MATERIAL SUPPLIED section start

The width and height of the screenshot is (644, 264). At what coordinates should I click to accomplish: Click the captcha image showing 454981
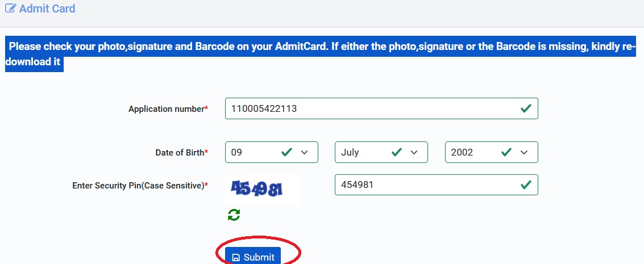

MATERIAL SUPPLIED section end
MATERIAL SUPPLIED section start

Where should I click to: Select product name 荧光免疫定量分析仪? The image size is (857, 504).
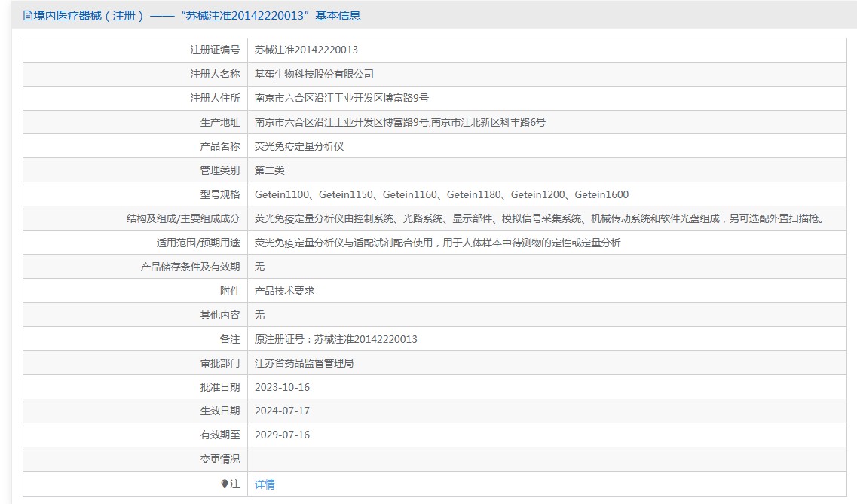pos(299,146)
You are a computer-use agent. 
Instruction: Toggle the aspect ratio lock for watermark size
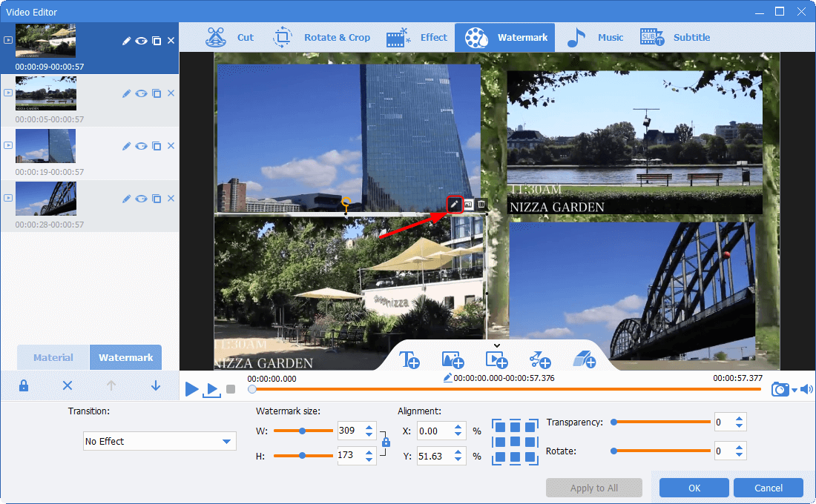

MATERIAL SUPPLIED section end

* [EXERCISE INSTRUCTIONS]
From the data above, output exactly the lines between the one containing "You are a computer-use agent." and the one containing "Instruction: Toggle the", counting both of them.

* [ANSWER TO THE PROBLEM]
You are a computer-use agent. 
Instruction: Toggle the aspect ratio lock for watermark size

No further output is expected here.